(Records from a data collection)
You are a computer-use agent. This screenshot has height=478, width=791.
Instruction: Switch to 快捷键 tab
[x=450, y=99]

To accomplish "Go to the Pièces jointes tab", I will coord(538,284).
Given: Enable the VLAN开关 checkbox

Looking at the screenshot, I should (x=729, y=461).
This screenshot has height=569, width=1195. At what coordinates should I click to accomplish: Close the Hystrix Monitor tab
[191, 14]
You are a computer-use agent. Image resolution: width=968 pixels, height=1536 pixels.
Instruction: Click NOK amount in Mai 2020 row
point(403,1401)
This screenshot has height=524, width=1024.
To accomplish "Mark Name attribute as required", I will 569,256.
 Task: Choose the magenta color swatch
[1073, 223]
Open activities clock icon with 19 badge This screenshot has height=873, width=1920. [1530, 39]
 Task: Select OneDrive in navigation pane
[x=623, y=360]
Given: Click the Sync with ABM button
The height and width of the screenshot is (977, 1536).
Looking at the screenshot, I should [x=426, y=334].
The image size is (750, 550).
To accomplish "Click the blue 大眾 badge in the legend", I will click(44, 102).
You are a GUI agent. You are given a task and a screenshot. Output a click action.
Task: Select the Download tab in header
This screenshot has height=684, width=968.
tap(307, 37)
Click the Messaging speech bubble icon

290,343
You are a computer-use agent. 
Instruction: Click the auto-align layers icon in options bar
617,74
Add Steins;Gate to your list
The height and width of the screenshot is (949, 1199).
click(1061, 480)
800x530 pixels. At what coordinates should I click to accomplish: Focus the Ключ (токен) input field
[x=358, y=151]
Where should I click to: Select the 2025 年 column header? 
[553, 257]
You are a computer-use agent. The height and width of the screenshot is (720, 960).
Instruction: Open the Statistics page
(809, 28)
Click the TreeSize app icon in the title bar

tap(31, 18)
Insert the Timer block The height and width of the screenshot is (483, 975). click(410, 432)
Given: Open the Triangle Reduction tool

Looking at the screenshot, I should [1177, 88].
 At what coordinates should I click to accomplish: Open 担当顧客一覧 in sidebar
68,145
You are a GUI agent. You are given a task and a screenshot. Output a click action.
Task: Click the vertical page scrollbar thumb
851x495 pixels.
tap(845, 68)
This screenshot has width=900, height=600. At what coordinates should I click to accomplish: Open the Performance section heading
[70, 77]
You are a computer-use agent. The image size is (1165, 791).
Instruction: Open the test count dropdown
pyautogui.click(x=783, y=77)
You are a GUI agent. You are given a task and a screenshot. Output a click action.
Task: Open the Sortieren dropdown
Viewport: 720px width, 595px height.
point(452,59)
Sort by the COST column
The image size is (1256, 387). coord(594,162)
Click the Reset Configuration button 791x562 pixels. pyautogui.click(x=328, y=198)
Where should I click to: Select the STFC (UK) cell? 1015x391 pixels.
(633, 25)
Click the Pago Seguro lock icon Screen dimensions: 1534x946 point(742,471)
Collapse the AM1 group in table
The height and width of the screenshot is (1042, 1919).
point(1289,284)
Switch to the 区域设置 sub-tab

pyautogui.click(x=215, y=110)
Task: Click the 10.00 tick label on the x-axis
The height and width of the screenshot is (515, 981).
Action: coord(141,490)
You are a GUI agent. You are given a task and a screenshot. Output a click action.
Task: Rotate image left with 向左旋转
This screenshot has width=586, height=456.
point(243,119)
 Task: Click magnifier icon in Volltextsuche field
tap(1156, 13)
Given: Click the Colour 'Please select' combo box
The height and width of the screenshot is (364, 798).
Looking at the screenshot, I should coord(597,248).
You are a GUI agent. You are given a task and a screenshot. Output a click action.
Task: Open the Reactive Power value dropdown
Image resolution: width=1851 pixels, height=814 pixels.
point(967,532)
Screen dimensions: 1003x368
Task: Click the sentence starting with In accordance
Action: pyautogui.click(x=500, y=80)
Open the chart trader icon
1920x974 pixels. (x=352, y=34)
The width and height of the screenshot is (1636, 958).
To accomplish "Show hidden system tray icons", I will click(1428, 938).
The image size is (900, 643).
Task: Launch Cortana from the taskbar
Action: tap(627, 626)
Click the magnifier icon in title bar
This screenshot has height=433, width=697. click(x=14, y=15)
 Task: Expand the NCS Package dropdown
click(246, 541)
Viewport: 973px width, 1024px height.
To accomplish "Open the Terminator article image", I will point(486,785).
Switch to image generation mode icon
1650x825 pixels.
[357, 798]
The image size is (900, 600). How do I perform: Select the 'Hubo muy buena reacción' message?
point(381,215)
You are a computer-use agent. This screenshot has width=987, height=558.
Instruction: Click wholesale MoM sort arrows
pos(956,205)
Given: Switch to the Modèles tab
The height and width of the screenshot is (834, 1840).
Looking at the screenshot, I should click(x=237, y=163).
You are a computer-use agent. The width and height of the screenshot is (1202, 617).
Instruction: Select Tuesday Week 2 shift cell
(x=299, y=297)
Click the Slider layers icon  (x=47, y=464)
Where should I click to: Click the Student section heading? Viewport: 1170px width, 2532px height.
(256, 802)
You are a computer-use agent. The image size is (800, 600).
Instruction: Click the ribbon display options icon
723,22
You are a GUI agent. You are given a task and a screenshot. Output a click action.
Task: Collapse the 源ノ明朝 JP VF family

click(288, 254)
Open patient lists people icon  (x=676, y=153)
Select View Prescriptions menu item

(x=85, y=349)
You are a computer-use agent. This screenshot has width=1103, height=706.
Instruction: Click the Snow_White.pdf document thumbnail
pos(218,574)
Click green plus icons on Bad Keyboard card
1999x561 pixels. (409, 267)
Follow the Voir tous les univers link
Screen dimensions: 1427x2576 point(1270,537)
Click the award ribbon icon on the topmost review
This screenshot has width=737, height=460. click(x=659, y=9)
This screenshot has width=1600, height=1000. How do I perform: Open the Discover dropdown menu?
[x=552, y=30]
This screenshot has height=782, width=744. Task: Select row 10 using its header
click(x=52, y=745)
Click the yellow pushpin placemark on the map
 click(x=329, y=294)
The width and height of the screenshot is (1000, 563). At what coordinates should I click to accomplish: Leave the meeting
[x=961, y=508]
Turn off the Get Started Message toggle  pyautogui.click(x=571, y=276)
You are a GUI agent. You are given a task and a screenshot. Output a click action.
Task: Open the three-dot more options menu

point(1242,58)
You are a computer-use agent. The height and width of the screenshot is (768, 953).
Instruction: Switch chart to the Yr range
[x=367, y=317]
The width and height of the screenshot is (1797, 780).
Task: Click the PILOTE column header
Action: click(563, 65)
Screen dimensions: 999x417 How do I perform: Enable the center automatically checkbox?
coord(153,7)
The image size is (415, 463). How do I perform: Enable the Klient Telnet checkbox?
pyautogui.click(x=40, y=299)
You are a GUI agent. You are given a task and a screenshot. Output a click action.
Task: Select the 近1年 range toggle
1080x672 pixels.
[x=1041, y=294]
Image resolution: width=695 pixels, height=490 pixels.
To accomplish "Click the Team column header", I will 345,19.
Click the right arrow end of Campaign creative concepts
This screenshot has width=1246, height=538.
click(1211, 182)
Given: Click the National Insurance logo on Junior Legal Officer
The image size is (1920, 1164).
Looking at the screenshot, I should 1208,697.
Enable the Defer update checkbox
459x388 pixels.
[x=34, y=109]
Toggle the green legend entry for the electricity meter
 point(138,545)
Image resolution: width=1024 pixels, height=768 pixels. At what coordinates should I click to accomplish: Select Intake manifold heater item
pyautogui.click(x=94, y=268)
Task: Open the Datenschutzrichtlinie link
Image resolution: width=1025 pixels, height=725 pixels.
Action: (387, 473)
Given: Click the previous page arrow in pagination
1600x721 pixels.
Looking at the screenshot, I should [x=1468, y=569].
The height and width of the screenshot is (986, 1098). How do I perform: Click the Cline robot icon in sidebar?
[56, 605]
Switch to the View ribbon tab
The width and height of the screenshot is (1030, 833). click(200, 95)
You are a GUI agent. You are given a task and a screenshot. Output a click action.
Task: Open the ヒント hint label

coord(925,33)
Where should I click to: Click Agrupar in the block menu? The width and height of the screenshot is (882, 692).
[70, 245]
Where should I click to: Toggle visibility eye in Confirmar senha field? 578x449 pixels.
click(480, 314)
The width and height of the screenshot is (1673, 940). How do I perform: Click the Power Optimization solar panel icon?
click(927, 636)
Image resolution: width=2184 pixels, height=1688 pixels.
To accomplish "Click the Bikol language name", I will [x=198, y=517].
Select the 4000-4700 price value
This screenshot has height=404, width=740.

→ Problem to solve: Using the records above, list each line that includes "button".

→ Answer to this exercise:
Given: Click the Sync with ABM button
Click the Reset Configuration button 791x562 pixels. pyautogui.click(x=328, y=198)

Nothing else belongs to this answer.